--- Aim of the exercise ---
The goal here is an exact copy of the entries below, without their pictures.

--- Data provided ---
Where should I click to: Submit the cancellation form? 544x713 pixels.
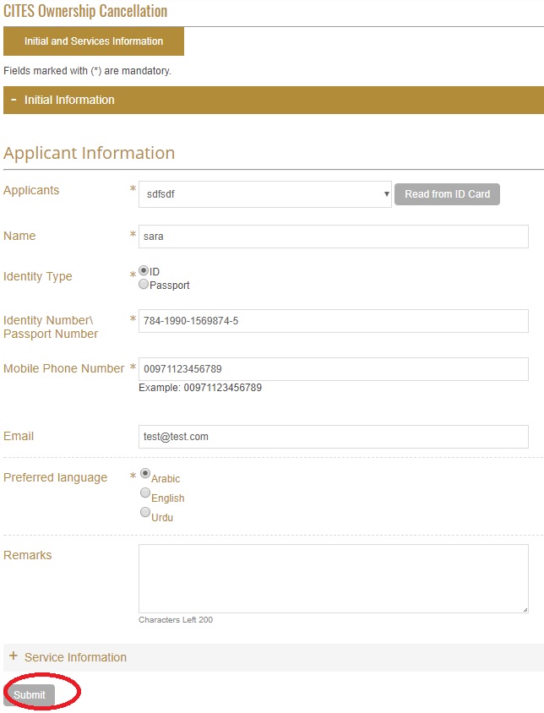30,694
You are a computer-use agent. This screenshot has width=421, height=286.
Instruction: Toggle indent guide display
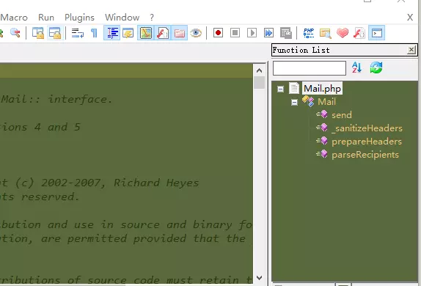112,33
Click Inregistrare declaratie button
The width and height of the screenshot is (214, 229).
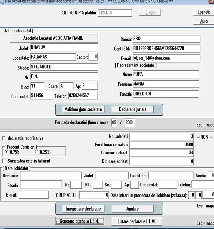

--- Solution to this problem ---
Where should I click to: Submit the cancellation form? 544x713 pixels.
30,694
You are a computer-use agent. This screenshot has width=421, height=286.
Instruction: Toggle indent guide display
112,33
Click Inregistrare declaratie button
The width and height of the screenshot is (214, 229).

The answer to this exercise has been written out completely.